◆ Records to use ◆
============
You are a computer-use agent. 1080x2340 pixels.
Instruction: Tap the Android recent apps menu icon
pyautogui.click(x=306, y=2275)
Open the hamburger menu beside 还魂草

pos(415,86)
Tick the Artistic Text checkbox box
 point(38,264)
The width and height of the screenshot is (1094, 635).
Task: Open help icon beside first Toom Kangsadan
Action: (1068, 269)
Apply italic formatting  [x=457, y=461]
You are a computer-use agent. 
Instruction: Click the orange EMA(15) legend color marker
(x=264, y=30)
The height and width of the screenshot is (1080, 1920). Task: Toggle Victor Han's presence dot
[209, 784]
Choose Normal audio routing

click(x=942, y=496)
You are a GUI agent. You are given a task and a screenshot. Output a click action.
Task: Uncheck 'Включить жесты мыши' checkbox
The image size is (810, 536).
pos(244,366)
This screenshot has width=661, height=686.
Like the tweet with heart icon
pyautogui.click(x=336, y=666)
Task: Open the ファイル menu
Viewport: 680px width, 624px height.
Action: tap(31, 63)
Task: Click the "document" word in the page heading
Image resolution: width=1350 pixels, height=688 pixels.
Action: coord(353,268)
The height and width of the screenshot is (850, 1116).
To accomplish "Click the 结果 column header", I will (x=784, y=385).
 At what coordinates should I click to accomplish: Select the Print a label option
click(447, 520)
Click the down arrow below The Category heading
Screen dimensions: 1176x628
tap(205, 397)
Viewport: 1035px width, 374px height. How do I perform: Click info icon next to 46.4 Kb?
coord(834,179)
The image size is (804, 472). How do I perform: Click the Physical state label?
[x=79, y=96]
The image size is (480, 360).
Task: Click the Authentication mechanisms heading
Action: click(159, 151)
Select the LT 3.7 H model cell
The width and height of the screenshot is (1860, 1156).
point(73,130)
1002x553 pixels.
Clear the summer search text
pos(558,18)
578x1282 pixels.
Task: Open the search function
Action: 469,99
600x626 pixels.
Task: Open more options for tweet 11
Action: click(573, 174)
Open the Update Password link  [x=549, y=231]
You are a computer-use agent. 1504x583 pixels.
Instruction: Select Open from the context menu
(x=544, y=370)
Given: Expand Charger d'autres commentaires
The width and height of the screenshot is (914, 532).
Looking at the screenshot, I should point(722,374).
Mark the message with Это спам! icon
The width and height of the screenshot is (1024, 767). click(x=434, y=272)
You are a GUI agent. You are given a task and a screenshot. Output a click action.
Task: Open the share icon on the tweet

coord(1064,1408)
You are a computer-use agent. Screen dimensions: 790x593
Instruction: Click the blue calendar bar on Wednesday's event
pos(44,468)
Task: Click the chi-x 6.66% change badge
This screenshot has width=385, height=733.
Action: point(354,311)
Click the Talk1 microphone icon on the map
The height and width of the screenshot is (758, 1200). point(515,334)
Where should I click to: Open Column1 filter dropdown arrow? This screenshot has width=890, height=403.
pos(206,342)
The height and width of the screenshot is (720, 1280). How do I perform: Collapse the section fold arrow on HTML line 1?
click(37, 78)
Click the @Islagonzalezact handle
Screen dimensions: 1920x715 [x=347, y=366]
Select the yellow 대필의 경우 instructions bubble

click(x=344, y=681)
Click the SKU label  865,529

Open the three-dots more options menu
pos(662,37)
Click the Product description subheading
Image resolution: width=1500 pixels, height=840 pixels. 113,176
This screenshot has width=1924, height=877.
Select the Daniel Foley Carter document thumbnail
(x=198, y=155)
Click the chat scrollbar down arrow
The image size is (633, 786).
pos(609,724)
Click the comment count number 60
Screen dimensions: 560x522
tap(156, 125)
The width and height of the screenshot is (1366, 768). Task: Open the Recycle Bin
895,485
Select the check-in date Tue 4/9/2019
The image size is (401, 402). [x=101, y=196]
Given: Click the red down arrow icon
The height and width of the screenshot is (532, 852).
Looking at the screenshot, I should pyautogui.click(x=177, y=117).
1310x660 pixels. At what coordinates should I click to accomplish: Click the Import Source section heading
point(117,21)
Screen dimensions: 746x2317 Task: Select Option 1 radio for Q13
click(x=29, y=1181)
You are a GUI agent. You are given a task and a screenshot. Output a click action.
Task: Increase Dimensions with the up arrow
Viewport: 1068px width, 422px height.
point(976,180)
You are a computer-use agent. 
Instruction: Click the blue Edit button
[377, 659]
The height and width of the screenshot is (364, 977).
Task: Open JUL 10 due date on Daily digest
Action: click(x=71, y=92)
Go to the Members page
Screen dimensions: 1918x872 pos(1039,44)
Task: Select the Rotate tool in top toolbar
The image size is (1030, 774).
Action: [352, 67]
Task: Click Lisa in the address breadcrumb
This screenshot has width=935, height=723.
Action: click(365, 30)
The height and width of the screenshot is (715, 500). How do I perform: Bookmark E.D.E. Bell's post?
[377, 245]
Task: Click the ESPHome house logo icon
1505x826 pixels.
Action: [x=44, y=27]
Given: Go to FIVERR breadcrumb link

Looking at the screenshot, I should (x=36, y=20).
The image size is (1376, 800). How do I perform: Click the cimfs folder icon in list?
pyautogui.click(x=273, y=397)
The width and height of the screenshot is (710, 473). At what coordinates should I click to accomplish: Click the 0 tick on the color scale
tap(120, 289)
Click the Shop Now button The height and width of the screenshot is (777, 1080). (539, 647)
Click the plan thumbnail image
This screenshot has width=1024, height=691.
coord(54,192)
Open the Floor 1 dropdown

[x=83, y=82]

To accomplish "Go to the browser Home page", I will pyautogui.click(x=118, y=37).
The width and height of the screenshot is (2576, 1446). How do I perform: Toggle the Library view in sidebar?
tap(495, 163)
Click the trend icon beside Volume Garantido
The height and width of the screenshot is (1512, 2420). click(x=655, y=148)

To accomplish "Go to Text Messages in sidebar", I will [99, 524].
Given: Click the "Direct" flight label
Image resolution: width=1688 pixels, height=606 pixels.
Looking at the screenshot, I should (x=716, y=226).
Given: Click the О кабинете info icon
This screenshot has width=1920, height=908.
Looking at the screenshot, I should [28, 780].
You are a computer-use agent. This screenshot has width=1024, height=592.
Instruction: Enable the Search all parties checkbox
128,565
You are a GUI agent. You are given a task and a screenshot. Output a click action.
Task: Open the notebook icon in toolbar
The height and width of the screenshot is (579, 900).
============
Produce a precise copy of all the material above.

◆ Response to this task ◆
You are a computer-use agent. 1080x2340 pixels.
Instruction: Tap the Android recent apps menu icon
pyautogui.click(x=306, y=2275)
Open the hamburger menu beside 还魂草

pos(415,86)
Tick the Artistic Text checkbox box
 point(38,264)
The width and height of the screenshot is (1094, 635).
Task: Open help icon beside first Toom Kangsadan
Action: (1068, 269)
Apply italic formatting  [x=457, y=461]
You are a computer-use agent. 
Instruction: Click the orange EMA(15) legend color marker
(x=264, y=30)
The height and width of the screenshot is (1080, 1920). Task: Toggle Victor Han's presence dot
[209, 784]
Choose Normal audio routing

click(x=942, y=496)
You are a GUI agent. You are given a task and a screenshot. Output a click action.
Task: Uncheck 'Включить жесты мыши' checkbox
The image size is (810, 536).
pos(244,366)
This screenshot has width=661, height=686.
Like the tweet with heart icon
pyautogui.click(x=336, y=666)
Task: Open the ファイル menu
Viewport: 680px width, 624px height.
Action: tap(31, 63)
Task: Click the "document" word in the page heading
Image resolution: width=1350 pixels, height=688 pixels.
Action: coord(353,268)
The height and width of the screenshot is (850, 1116).
To accomplish "Click the 结果 column header", I will (x=784, y=385).
 At what coordinates should I click to accomplish: Select the Print a label option
click(447, 520)
Click the down arrow below The Category heading
Screen dimensions: 1176x628
tap(205, 397)
Viewport: 1035px width, 374px height. How do I perform: Click info icon next to 46.4 Kb?
coord(834,179)
The image size is (804, 472). How do I perform: Click the Physical state label?
[x=79, y=96]
The image size is (480, 360).
Task: Click the Authentication mechanisms heading
Action: click(159, 151)
Select the LT 3.7 H model cell
The width and height of the screenshot is (1860, 1156).
point(73,130)
1002x553 pixels.
Clear the summer search text
pos(558,18)
578x1282 pixels.
Task: Open the search function
Action: 469,99
600x626 pixels.
Task: Open more options for tweet 11
Action: click(573, 174)
Open the Update Password link  [x=549, y=231]
You are a computer-use agent. 1504x583 pixels.
Instruction: Select Open from the context menu
(x=544, y=370)
Given: Expand Charger d'autres commentaires
The width and height of the screenshot is (914, 532).
Looking at the screenshot, I should point(722,374).
Mark the message with Это спам! icon
The width and height of the screenshot is (1024, 767). click(x=434, y=272)
You are a GUI agent. You are given a task and a screenshot. Output a click action.
Task: Open the share icon on the tweet

coord(1064,1408)
You are a computer-use agent. Screen dimensions: 790x593
Instruction: Click the blue calendar bar on Wednesday's event
pos(44,468)
Task: Click the chi-x 6.66% change badge
This screenshot has width=385, height=733.
Action: point(354,311)
Click the Talk1 microphone icon on the map
The height and width of the screenshot is (758, 1200). point(515,334)
Where should I click to: Open Column1 filter dropdown arrow? This screenshot has width=890, height=403.
pos(206,342)
The height and width of the screenshot is (720, 1280). How do I perform: Collapse the section fold arrow on HTML line 1?
click(37, 78)
Click the @Islagonzalezact handle
Screen dimensions: 1920x715 [x=347, y=366]
Select the yellow 대필의 경우 instructions bubble

click(x=344, y=681)
Click the SKU label  865,529

Open the three-dots more options menu
pos(662,37)
Click the Product description subheading
Image resolution: width=1500 pixels, height=840 pixels. 113,176
This screenshot has width=1924, height=877.
Select the Daniel Foley Carter document thumbnail
(x=198, y=155)
Click the chat scrollbar down arrow
The image size is (633, 786).
pos(609,724)
Click the comment count number 60
Screen dimensions: 560x522
tap(156, 125)
The width and height of the screenshot is (1366, 768). Task: Open the Recycle Bin
895,485
Select the check-in date Tue 4/9/2019
The image size is (401, 402). [x=101, y=196]
Given: Click the red down arrow icon
The height and width of the screenshot is (532, 852).
Looking at the screenshot, I should pyautogui.click(x=177, y=117).
1310x660 pixels. At what coordinates should I click to accomplish: Click the Import Source section heading
point(117,21)
Screen dimensions: 746x2317 Task: Select Option 1 radio for Q13
click(x=29, y=1181)
You are a GUI agent. You are given a task and a screenshot. Output a click action.
Task: Increase Dimensions with the up arrow
Viewport: 1068px width, 422px height.
point(976,180)
You are a computer-use agent. 
Instruction: Click the blue Edit button
[377, 659]
The height and width of the screenshot is (364, 977).
Task: Open JUL 10 due date on Daily digest
Action: click(x=71, y=92)
Go to the Members page
Screen dimensions: 1918x872 pos(1039,44)
Task: Select the Rotate tool in top toolbar
The image size is (1030, 774).
Action: [352, 67]
Task: Click Lisa in the address breadcrumb
This screenshot has width=935, height=723.
Action: click(365, 30)
The height and width of the screenshot is (715, 500). How do I perform: Bookmark E.D.E. Bell's post?
[377, 245]
Task: Click the ESPHome house logo icon
1505x826 pixels.
Action: [x=44, y=27]
Given: Go to FIVERR breadcrumb link

Looking at the screenshot, I should (x=36, y=20).
The image size is (1376, 800). How do I perform: Click the cimfs folder icon in list?
pyautogui.click(x=273, y=397)
The width and height of the screenshot is (710, 473). At what coordinates should I click to accomplish: Click the 0 tick on the color scale
tap(120, 289)
Click the Shop Now button The height and width of the screenshot is (777, 1080). (539, 647)
Click the plan thumbnail image
This screenshot has width=1024, height=691.
coord(54,192)
Open the Floor 1 dropdown

[x=83, y=82]

To accomplish "Go to the browser Home page", I will pyautogui.click(x=118, y=37).
The width and height of the screenshot is (2576, 1446). How do I perform: Toggle the Library view in sidebar?
tap(495, 163)
Click the trend icon beside Volume Garantido
The height and width of the screenshot is (1512, 2420). click(x=655, y=148)

To accomplish "Go to Text Messages in sidebar", I will [99, 524].
Given: Click the "Direct" flight label
Image resolution: width=1688 pixels, height=606 pixels.
Looking at the screenshot, I should (x=716, y=226).
Given: Click the О кабинете info icon
This screenshot has width=1920, height=908.
Looking at the screenshot, I should [28, 780].
You are a computer-use agent. This screenshot has width=1024, height=592.
Instruction: Enable the Search all parties checkbox
128,565
You are a GUI agent. You are given a task and a screenshot. Output a click action.
Task: Open the notebook icon in toolbar
The height and width of the screenshot is (579, 900).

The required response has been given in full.